The center idler (unpowered) axle helped smooth out the ride at high speeds, so was very usefull on passenger engines like E-units. Their only advantage on a freight engine would be if a railroad had light rail or other track issues where having a truck with the center idler helped spread out the weight of the engine. However, motors don’t really add that much to the weight overall, so although a few railroads in that situtation ordered engines with A-1-A trucks instead of B-B, most just bought engines with C-C trucks (three axles, all powered) like SD7s / SD9s.
The reason for A-1-A trucks on E units was the added length and weight of the double engines in an elongated carbody.
bogie_engineer has already described the arrangement at the center axle, and in other posts why mounting the motors ‘inboard’ of the axles improved things like traction-motor cooling and reduced polar moment of inertia.

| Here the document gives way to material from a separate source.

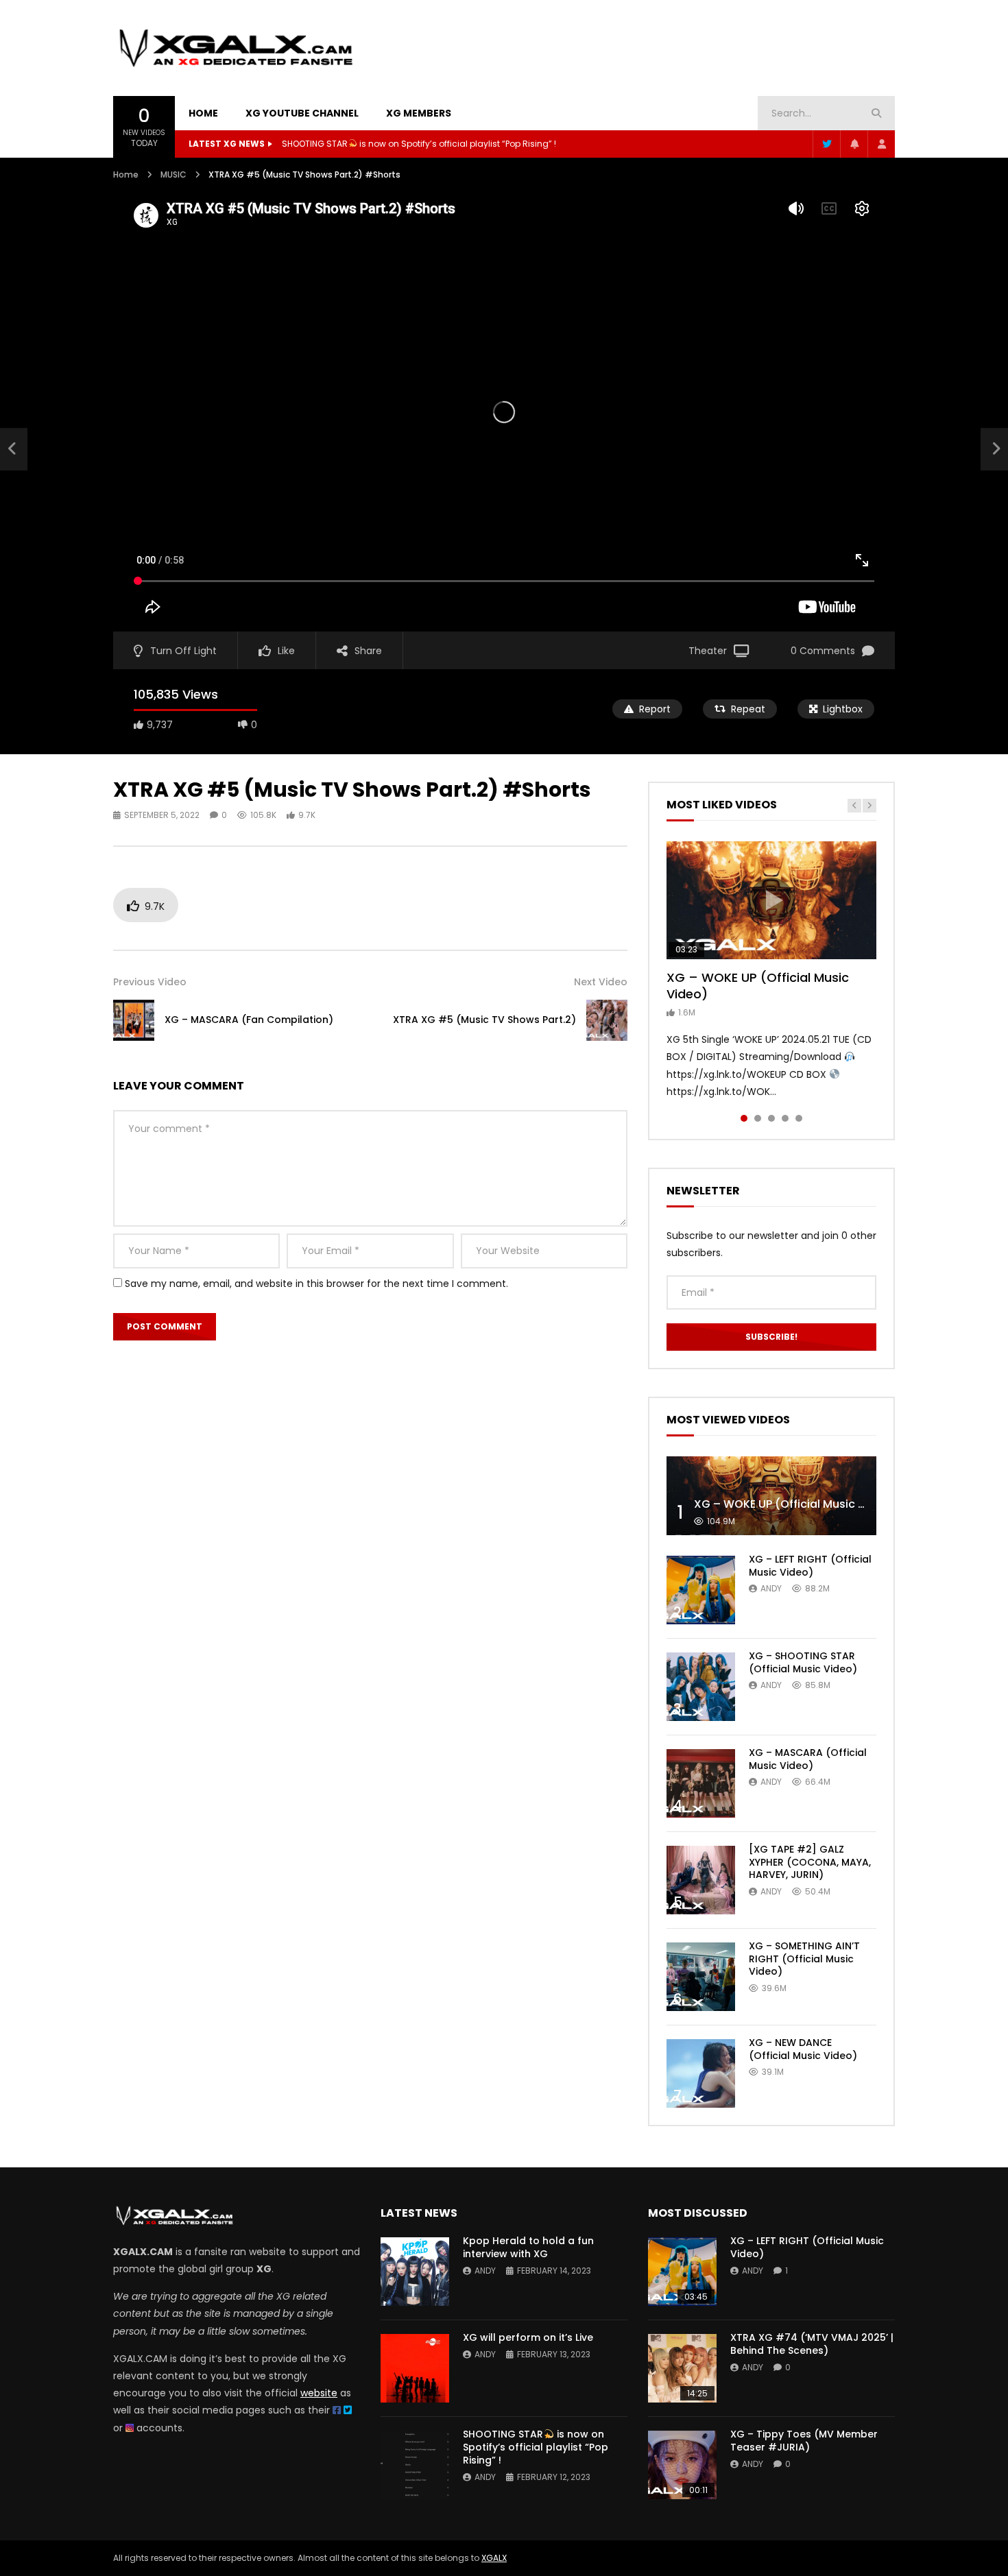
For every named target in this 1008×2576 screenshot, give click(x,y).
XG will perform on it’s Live (528, 2337)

Of course that arrangement does not help ‘weight transfer’ when the motors torque, so an A-1-A already has an adhesion concern with nose-suspended motors. The truck has cost, weight, and complexity issues vs. the equivalent Bloomberg-designed ‘B’ truck, and the wheel-diameter and -wear restrictions have been mentioned.
Where E units were tried in freight service, another concern emerged: automatic back transition was not installed on many passenger units, and freight engineers accustomed to having the feature on their Fs or GPs could produce interesting flashovers on E8s (say) running TrucTrain and other high-speed service as passenger demand began to wane.
The Flexicoil C truck allowed three motored axles of reasonable size, and could be given lateral accommodation and damping for reasonable high-speed service under the restrictions of the ICC order that came into force 1950 to 1952. While there were some ‘issues’ with passenger versions (I think ‘hollow bolsters’ were one problem) there were few services an FP45 might be used on that would outspeed its trucks.